1. The Homepage: Orientation, Atmosphere, and Trust
The first principle is: the website serves the **books**. A visitor must understand within a few seconds what kind of fantasy is being told here. The title, cover, short content description, and atmosphere should be the focus. No long biographies on the homepage; focus on the world, theme, and conflict instead.
The homepage should achieve three things: **Orientation** (Who am I, what do I write?), **Atmosphere** (visual design matching the fantasy world), and **Trust** (clean design, no broken elements, no cluttered effects).
2. Book Section and Author Presentation
The second area is the **Book Section**. Each book needs its own page with a cover, blurb, excerpt, and clear purchase options. Series should be structured logically: the order of volumes and a brief summary of the overall story. Readers should not have to search; they must be guided.
The third area is the **Author himself**. A short, honest introduction is enough. Not a marketing text, but rather why these worlds are being written. Accessibility is more important than self-promotion. If you want to build reader loyalty, you must remain visible as a human being, not just a faceless brand.
3. Technical Standards and Supplemental Content
A fourth point is functional supplemental content. This can include maps, background lore, audio samples, or trailers. Not as a gimmick, but as a **deepening of the world**. Everything listed there must belong to the story. No content without a direct reference to the work.
Technically: the site must be **fast, clear, and readable on mobile devices**. Complicated menus, animations, and effects do more harm than good. The structure should be simple: Homepage, Books, Author, Contact, and perhaps News or a Blog. That’s all you need.
4. Credibility through Regular Updates
Consistency and **recency** are also vital. A website only appears credible if it is maintained.

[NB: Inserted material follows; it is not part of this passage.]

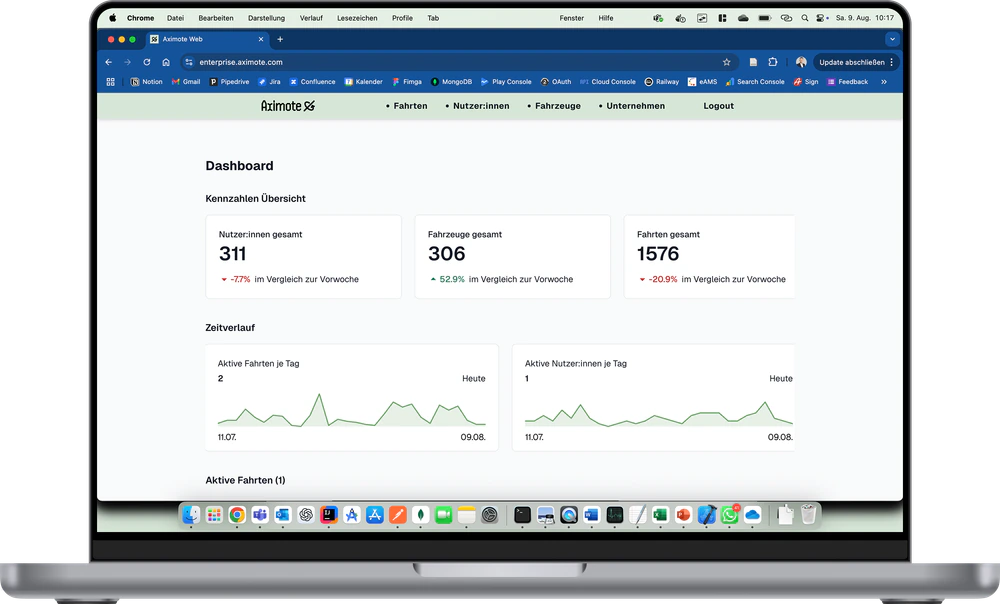Image resolution: width=1000 pixels, height=604 pixels.
Task: Open the Chrome profile avatar
Action: (799, 61)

Old dates, dead links, or outdated information destroy trust. It is better to have a small amount of accurate content than a lot of content that is no longer relevant.
For me, the website is not just a marketing tool in a narrow sense, but an **anchor point**. It collects everything: books, information, contact, and identity. Anyone who wants to be taken seriously as a fantasy author needs a place where their world is visible, understandable, and professionally presented. A good website does not replace the quality of the books, but it decides whether readers are even willing to enter that world in the first place.